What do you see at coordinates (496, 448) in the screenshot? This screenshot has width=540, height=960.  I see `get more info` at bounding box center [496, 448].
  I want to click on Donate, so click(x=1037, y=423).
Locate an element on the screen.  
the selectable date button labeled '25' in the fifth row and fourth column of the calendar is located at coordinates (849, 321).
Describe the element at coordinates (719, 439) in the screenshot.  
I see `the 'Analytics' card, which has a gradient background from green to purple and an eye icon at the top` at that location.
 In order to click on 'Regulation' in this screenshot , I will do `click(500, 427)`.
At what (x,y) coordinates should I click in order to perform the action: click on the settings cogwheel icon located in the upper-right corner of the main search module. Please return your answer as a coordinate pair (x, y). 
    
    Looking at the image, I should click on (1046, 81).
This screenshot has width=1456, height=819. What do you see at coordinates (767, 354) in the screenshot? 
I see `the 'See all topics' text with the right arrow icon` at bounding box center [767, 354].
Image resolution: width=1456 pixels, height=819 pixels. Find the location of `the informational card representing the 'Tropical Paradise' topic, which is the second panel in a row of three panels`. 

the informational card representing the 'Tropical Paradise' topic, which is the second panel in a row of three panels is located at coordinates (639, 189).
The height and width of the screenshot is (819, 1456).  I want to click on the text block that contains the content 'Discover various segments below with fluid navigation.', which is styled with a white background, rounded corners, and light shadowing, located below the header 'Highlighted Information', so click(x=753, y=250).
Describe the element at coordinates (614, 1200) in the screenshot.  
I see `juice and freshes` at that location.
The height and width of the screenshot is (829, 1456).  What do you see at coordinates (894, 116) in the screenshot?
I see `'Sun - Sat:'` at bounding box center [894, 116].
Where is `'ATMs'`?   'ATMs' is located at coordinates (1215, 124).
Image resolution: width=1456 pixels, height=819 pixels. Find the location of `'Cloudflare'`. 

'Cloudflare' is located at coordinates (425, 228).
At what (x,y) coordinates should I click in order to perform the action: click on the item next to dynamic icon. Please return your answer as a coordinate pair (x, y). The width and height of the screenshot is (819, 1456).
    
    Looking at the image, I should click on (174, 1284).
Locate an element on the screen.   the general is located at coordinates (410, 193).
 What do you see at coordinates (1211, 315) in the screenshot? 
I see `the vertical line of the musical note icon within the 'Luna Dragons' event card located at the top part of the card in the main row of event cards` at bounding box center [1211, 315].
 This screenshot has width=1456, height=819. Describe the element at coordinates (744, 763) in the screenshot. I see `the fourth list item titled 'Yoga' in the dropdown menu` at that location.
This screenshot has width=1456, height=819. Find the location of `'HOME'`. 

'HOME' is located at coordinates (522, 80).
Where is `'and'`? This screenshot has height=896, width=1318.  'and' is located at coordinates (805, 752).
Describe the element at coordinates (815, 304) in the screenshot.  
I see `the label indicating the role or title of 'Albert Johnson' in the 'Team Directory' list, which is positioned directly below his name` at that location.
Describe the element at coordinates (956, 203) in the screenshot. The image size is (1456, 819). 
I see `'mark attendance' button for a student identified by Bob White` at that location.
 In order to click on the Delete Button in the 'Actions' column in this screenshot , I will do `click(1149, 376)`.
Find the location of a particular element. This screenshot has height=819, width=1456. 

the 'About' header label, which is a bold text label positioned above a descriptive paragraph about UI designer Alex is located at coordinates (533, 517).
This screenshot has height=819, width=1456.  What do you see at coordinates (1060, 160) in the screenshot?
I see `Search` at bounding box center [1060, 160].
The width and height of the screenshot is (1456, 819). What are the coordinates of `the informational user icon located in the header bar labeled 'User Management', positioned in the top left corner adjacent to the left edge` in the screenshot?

++++++

Rewrite all the data above, changing "Image resolution" to "Screen size" wherever it occurs and leaving everything else unchanged.

What do you see at coordinates (496, 448) in the screenshot? This screenshot has width=540, height=960.  I see `get more info` at bounding box center [496, 448].
  I want to click on Donate, so click(x=1037, y=423).
Locate an element on the screen.  
the selectable date button labeled '25' in the fifth row and fourth column of the calendar is located at coordinates (849, 321).
Describe the element at coordinates (719, 439) in the screenshot.  
I see `the 'Analytics' card, which has a gradient background from green to purple and an eye icon at the top` at that location.
 In order to click on 'Regulation' in this screenshot , I will do `click(500, 427)`.
At what (x,y) coordinates should I click in order to perform the action: click on the settings cogwheel icon located in the upper-right corner of the main search module. Please return your answer as a coordinate pair (x, y). 
    
    Looking at the image, I should click on (1046, 81).
This screenshot has width=1456, height=819. What do you see at coordinates (767, 354) in the screenshot? 
I see `the 'See all topics' text with the right arrow icon` at bounding box center [767, 354].
Screen size: width=1456 pixels, height=819 pixels. Find the location of `the informational card representing the 'Tropical Paradise' topic, which is the second panel in a row of three panels`. 

the informational card representing the 'Tropical Paradise' topic, which is the second panel in a row of three panels is located at coordinates (639, 189).
The height and width of the screenshot is (819, 1456).  I want to click on the text block that contains the content 'Discover various segments below with fluid navigation.', which is styled with a white background, rounded corners, and light shadowing, located below the header 'Highlighted Information', so click(x=753, y=250).
Describe the element at coordinates (614, 1200) in the screenshot.  
I see `juice and freshes` at that location.
The height and width of the screenshot is (829, 1456).  What do you see at coordinates (894, 116) in the screenshot?
I see `'Sun - Sat:'` at bounding box center [894, 116].
Where is `'ATMs'`?   'ATMs' is located at coordinates (1215, 124).
Screen size: width=1456 pixels, height=819 pixels. Find the location of `'Cloudflare'`. 

'Cloudflare' is located at coordinates (425, 228).
At what (x,y) coordinates should I click in order to perform the action: click on the item next to dynamic icon. Please return your answer as a coordinate pair (x, y). The width and height of the screenshot is (819, 1456).
    
    Looking at the image, I should click on (174, 1284).
Locate an element on the screen.   the general is located at coordinates (410, 193).
 What do you see at coordinates (1211, 315) in the screenshot? 
I see `the vertical line of the musical note icon within the 'Luna Dragons' event card located at the top part of the card in the main row of event cards` at bounding box center [1211, 315].
 This screenshot has width=1456, height=819. Describe the element at coordinates (744, 763) in the screenshot. I see `the fourth list item titled 'Yoga' in the dropdown menu` at that location.
This screenshot has width=1456, height=819. Find the location of `'HOME'`. 

'HOME' is located at coordinates (522, 80).
Where is `'and'`? This screenshot has height=896, width=1318.  'and' is located at coordinates (805, 752).
Describe the element at coordinates (815, 304) in the screenshot.  
I see `the label indicating the role or title of 'Albert Johnson' in the 'Team Directory' list, which is positioned directly below his name` at that location.
Describe the element at coordinates (956, 203) in the screenshot. The image size is (1456, 819). 
I see `'mark attendance' button for a student identified by Bob White` at that location.
 In order to click on the Delete Button in the 'Actions' column in this screenshot , I will do `click(1149, 376)`.
Find the location of a particular element. This screenshot has height=819, width=1456. 

the 'About' header label, which is a bold text label positioned above a descriptive paragraph about UI designer Alex is located at coordinates (533, 517).
This screenshot has height=819, width=1456.  What do you see at coordinates (1060, 160) in the screenshot?
I see `Search` at bounding box center [1060, 160].
The width and height of the screenshot is (1456, 819). What are the coordinates of `the informational user icon located in the header bar labeled 'User Management', positioned in the top left corner adjacent to the left edge` in the screenshot?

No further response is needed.